DOCUMENT PASSAGE =
··········
Skip to main content

Agent session intelligence — behavioral analysis, grading, remediation, replay, outcome testing, and prompt debugging for AI agent sessions

Project description

sesh

Agent session intelligence. Behavioral analysis, grading, replay, and outcome testing for AI coding agents.

sesh parses agent session transcripts, detects anti-patterns, grades sessions, replays sessions step by step, compares outcomes between sessions, and generates remediation patches. Built so agents can analyze themselves — and so humans can see what their agents are doing.

Three interfaces, one engine

Interface For How
CLI Developers in the terminal sesh analyze, sesh reflect, sesh replay, sesh test, sesh fix
MCP Server Agents at runtime Add to your MCP config, agent calls sesh_reflect
Web Dashboard Humans who want observability sesh-web → browser dashboard on localhost

All three use the same analysis engine and database. Install once, use from anywhere.

Install

pip install agentsesh

Or from source:

git clone https://github.com/ateeples/agentsesh.git
cd agentsesh
pip install -e .

Quick start

# Initialize in your project
sesh init

# Auto-discover and ingest all Claude Code sessions
sesh watch --once

# See your most recent session analysis
sesh reflect

# Cross-session trends
sesh report

# Search past sessions
sesh search "authentication bug"
··········
DATASET EXCERPTS =
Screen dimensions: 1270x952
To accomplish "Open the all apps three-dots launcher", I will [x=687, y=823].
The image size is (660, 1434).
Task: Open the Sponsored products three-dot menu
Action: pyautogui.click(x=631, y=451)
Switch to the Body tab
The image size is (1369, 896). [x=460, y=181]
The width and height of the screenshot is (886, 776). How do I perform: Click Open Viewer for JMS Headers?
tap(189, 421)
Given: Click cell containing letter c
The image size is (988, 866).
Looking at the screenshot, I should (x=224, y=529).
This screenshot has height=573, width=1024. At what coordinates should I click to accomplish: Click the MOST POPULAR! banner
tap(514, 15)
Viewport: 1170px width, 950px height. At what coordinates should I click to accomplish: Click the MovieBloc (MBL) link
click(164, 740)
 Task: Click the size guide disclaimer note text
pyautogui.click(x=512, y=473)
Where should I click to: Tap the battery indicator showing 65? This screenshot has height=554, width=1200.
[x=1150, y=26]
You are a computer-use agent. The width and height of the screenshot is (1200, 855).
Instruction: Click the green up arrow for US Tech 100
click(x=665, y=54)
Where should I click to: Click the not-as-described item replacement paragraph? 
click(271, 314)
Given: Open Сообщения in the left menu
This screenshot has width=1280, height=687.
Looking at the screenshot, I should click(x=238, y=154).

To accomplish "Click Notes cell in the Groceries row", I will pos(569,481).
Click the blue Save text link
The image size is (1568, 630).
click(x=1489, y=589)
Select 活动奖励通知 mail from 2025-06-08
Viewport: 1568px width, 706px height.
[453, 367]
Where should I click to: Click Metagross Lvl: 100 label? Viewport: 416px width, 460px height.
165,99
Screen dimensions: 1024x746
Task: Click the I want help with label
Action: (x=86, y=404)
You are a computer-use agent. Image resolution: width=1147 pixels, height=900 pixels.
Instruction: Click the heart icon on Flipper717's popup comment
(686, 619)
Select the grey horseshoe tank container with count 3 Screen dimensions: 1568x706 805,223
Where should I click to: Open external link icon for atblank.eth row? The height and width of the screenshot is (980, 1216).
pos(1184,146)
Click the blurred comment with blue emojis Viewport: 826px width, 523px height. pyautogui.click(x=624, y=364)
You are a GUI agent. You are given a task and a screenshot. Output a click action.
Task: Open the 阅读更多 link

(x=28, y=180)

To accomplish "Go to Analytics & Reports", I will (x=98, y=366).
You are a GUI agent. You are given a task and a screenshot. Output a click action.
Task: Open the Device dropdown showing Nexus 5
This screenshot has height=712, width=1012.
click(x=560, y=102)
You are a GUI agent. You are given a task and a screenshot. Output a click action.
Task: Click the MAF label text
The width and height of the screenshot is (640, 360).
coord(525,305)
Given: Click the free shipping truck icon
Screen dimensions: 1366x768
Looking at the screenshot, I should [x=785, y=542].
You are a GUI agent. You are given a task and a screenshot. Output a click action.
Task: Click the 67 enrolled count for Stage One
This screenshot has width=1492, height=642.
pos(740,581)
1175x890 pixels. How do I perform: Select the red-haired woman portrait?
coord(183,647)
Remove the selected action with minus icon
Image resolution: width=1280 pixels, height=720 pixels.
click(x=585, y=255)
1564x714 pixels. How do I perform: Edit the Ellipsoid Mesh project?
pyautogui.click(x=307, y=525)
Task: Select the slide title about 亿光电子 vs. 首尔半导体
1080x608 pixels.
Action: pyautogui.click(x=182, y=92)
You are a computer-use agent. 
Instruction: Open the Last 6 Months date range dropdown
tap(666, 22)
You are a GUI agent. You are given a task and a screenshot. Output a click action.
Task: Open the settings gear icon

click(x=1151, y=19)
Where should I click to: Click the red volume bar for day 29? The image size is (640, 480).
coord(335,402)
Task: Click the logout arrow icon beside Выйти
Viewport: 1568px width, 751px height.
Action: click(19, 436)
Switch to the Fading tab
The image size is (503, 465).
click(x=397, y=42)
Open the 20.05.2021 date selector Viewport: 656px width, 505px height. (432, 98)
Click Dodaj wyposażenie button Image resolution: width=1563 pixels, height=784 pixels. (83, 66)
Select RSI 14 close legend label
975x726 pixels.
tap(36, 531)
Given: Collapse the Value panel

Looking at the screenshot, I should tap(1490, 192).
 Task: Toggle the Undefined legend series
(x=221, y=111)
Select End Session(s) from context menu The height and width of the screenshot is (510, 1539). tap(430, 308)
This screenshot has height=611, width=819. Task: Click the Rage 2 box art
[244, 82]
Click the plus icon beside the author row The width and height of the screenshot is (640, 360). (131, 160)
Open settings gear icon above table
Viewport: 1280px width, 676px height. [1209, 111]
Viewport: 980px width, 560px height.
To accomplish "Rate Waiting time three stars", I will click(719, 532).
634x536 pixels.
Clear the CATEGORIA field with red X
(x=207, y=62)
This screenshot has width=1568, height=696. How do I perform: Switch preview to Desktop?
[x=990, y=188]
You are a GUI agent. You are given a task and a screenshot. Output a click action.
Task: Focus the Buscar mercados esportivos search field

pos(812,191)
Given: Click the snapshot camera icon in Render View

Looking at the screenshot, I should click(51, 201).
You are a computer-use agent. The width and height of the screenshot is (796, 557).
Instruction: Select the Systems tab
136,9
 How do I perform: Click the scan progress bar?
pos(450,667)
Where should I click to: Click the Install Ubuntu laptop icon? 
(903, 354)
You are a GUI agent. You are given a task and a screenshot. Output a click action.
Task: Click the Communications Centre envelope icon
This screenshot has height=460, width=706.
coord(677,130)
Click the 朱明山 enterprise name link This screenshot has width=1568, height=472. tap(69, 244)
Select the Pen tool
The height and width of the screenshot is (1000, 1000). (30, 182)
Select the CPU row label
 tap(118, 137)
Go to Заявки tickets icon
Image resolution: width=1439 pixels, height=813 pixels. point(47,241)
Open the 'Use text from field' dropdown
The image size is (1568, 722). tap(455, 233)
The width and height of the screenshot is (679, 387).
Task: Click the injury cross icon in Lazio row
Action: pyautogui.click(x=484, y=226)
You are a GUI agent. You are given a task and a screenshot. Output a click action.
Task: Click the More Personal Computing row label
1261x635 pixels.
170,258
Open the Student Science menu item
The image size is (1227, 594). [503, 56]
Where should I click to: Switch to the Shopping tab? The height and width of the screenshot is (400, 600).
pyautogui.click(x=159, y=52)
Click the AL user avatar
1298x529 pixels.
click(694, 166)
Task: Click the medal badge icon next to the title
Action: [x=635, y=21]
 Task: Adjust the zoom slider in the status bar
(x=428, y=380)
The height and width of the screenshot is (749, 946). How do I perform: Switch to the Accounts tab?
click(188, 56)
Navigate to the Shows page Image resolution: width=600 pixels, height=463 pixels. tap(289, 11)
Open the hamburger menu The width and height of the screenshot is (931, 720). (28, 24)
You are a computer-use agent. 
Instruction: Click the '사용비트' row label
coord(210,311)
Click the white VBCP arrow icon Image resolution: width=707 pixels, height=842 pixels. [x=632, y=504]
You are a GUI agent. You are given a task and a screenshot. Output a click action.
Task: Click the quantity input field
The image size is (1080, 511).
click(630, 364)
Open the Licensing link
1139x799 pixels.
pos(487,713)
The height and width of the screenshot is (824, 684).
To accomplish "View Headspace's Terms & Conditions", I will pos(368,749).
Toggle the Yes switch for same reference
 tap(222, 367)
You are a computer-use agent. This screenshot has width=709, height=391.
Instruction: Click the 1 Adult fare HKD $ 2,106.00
··········
BRIEF 1 =
Answer these questions using the sesh project description:
(a) What command installs the package with pip from the package index?
(b) Which interface is meant for agents at runtime, and what does the agent call through it?
(c) Which command automatically discovers and ingests all Claude Code sessions?
BRIEF 2 = Pick up the sesh project description after its final command, and continue it in the same style.

TASK RESPONSE 1 =
(a) pip install agentsesh
(b) The MCP Server; the agent calls sesh_reflect.
(c) sesh watch --once

TASK RESPONSE 2 =
# Keep ingesting new sessions in the background
sesh watch

# Launch the dashboard
sesh-web

MCP Server (agent-native)

Add sesh to your agent's MCP configuration so it can self-analyze at runtime.

Claude Code (~/.claude/settings.json):

{
  "mcpServers": {
    "sesh": {
      "command": "sesh-mcp",
      "env": {
        "SESH_DB": "/path/to/your/project/.sesh/sesh.db"
      }
    }
  }
}

Claude Desktop (claude_desktop_config.json):

{
  "mcpServers": {
    "sesh": {
      "command": "sesh-mcp",
      "env": {
        "SESH_DB": "/path/to/your/project/.sesh/sesh.db"
      }
    }
  }
}

Once configured, the agent has access to these tools:

Tool What it does
sesh_reflect Full session analysis — grade, patterns, tool usage
sesh_report Cross-session trends — improving, stable, or declining
sesh_handoff Structured handoff doc for session continuity
sesh_search Full-text search across all sessions
sesh_list List recent sessions with grades
sesh_stats Lifetime aggregate statistics
sesh_log Ingest a new transcript
sesh_sync Auto-discover and ingest new sessions
sesh_patterns Detailed pattern breakdown for a session

An agent can call sesh_sync then sesh_reflect at session start to auto-ingest new transcripts and review its last session, or sesh_report to see if it's been improving or repeating the same mistakes.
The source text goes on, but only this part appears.